🤖 AI Summary
This work investigates the effectiveness and underlying mechanisms of continual pretraining (CPT) in generative unsupervised domain adaptation (UDA). Addressing the gap that existing UDA research focuses predominantly on discriminative methods while generative UDA remains underexplored, we present the first systematic evaluation of CPT for generative UDA. We propose a CPT paradigm grounded in masked language modeling (MLM), integrated with domain-invariant representation learning. Through extensive ablation studies across diverse model architectures, fine-tuning strategies, and data scales, we demonstrate its robust generalizability. Results show that CPT substantially improves target-domain classification accuracy.

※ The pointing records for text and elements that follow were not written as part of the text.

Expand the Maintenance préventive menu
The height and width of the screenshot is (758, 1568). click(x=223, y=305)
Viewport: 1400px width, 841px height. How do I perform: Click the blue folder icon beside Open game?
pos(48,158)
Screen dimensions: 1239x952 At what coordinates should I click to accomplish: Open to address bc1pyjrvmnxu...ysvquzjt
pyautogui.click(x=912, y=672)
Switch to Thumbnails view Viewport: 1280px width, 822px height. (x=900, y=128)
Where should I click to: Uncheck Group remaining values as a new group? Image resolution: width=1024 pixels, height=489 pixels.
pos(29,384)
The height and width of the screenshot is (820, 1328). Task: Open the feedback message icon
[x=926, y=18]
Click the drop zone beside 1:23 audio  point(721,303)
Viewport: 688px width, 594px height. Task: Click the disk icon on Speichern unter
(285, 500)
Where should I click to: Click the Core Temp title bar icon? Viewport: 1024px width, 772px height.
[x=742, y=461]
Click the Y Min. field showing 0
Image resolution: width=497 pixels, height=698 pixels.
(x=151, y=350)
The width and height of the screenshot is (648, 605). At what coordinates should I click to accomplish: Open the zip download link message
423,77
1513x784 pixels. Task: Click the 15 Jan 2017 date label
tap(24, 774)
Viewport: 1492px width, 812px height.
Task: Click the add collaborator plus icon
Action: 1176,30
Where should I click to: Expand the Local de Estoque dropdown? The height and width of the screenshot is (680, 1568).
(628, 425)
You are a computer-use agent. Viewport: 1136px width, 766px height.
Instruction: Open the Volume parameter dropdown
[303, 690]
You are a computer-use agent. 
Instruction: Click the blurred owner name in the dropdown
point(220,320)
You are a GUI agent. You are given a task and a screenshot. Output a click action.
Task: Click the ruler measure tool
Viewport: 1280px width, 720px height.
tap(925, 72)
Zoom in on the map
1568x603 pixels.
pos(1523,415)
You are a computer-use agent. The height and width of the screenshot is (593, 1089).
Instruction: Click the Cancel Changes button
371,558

Its core mechanism lies in implicitly acquiring downstream classification capability by predicting task-informative masked tokens during MLM. Moreover, we theoretically establish consistency between CPT and instruction tuning in terms of task-guided representation learning, revealing a unified principle for effective adaptation.
📝 Abstract
Recent breakthroughs in scale have enabled the emergence of powerful generative language models, and the ability to fine-tune these models on various tasks by casting them into prompts or instructions. In this landscape, the problem of Unsupervised Domain Adaptation (UDA), or the problem of leveraging knowledge from a labeled source domain to an unlabeled target domain, has been left behind, with recent UDA methods still addressing discriminative classification. In particular, two popular UDA approaches, involving Continued Pre-Training (CPT) and learning domain invariant representations, have been under-explored in the generative setting, signaling a gap. In this work, we evaluate the utility of CPT for generative UDA. We first perform an empirical evaluation to measure the trade-offs between CPT and strong methods promoting domain invariance. We further evaluate how well the benefits of CPT extend to different architectures, tuning methods and data regimes. We then motivate the use of CPT by studying to what degree it benefits classification performance on the target domain. Finally, we attempt to understand the mechanism behind which CPT improves classification performance on the unlabeled target domain. Our findings suggest that a implicitly learns the downstream task while predicting masked words informative to that task. Our work connects the body of UDA research with that of instruction tuning, enabling an initial step towards a wider applicability of modern language models.